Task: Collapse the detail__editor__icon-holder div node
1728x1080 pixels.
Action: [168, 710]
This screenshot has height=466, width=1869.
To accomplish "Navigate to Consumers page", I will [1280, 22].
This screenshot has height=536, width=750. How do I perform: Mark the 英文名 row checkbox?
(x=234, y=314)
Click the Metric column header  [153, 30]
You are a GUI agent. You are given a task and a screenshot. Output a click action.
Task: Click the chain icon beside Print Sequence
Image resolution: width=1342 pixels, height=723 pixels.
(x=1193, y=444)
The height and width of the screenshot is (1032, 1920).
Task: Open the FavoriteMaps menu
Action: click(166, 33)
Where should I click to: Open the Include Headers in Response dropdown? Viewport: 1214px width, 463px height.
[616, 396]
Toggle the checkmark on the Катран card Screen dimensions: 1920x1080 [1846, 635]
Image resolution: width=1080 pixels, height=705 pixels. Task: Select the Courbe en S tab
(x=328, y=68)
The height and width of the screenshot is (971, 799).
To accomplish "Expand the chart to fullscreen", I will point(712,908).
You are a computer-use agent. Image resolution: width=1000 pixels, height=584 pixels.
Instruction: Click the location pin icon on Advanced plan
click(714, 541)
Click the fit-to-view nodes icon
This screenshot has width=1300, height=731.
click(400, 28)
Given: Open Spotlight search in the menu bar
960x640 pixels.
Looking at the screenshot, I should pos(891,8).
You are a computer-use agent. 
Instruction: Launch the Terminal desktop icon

_ _ _ _

Task. Each line above that contains the word "agent" should be returned.

Solved exercise.
You are a GUI agent. You are given a task and a screenshot. Output a click action.
You are a computer-use agent. Image resolution: width=1000 pixels, height=584 pixels.
You are a computer-use agent. 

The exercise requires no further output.